We did not prove any properties of our mathematical specification in Cryptol, but the claim is that it's close enough to the official FIPS mathematical specification for HMAC [1] that it's easy to believe that it's correct. However, a group at Princeton has also verified HMAC in the past, and gone further than us by not only proving that the imperative C code is input/output equivalent to their mathematical spec in Coq, but also proving that their mathematical spec has the security properties of a secure hash function [2].
AFAIK, white-box testing is simply when you can look at the source code (as opposed to black-box testing) for example a unit test is a type of white-box test.

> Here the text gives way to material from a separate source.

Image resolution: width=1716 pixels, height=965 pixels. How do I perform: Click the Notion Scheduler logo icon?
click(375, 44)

What I was struggling to express is that in the mathematical notation, the operations are well defined (right?); in C that's not necessarily the case. So you could argue that if you were writing direct tests, you don't need to check all inputs, but testing edge-cases will do. And maybe that's true, but practically impossible for complex algos because how do you know which inputs cause edge case behaviour? So I was agreeing that this approach is probably better than having some fallible human write test cases :) (better = more thorough and reliable) And although you'd have to make sure the same fallible human hasn't put bugs in the mathematical spec, as you've said that's probably easier to check.

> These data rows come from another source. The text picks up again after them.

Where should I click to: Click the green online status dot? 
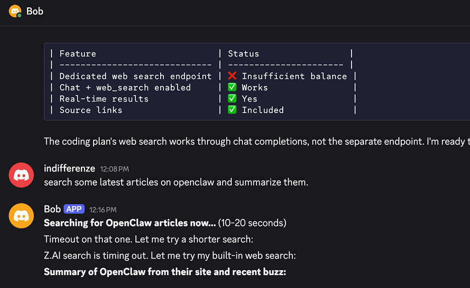(x=19, y=15)
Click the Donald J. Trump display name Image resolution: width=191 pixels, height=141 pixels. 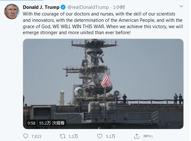[41, 7]
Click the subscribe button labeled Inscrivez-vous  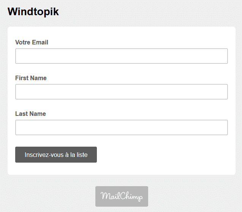click(56, 155)
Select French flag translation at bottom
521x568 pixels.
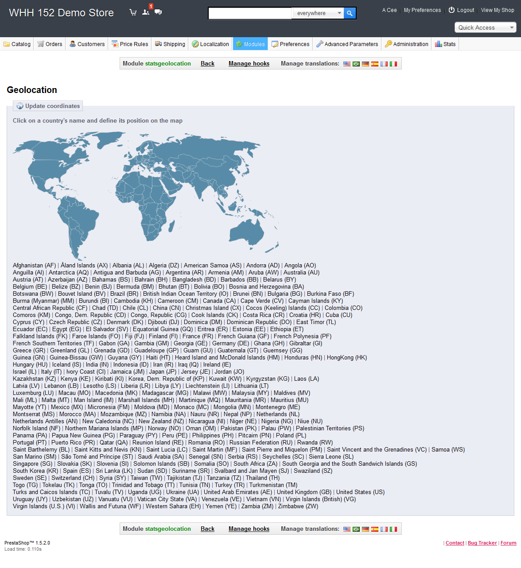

EDIT: Nevermind, I found part three about undefined behaviour. I had written: You seem to know loads about this, maybe you could say how undefined C behaviour is handled when comparing against a spec? Is e.g. shift-past-bitwidth simply forbidden? The only alternative I can think of is looking at the disassembly on a certain platform and checking those instructions, which sounds less than ideal.
* the operations in the mathematical spec are mostly well defined, but e.g. division by zero is not defined. However, the verification handles this by checking that all operations are well-defined on all possible inputs.
* yes, identifying the "edge cases" is not something you can do easily, and hard to make formal. In some sense, the fact the non-edge-case inputs are treated in a uniform way is probably what allows the verification to succeed at all.
* a short summary of the answer you already found in the third blog post: what we actually verify is the LLVM assembly that Clang produces when compiling the C program. Much of the potentially undefined behavior in a C program is translated away by the compiler on the way to LLVM assembly. For any potential undefined behavior that remains in the LLVM assembly, the verification checks that it cannot happen at runtime.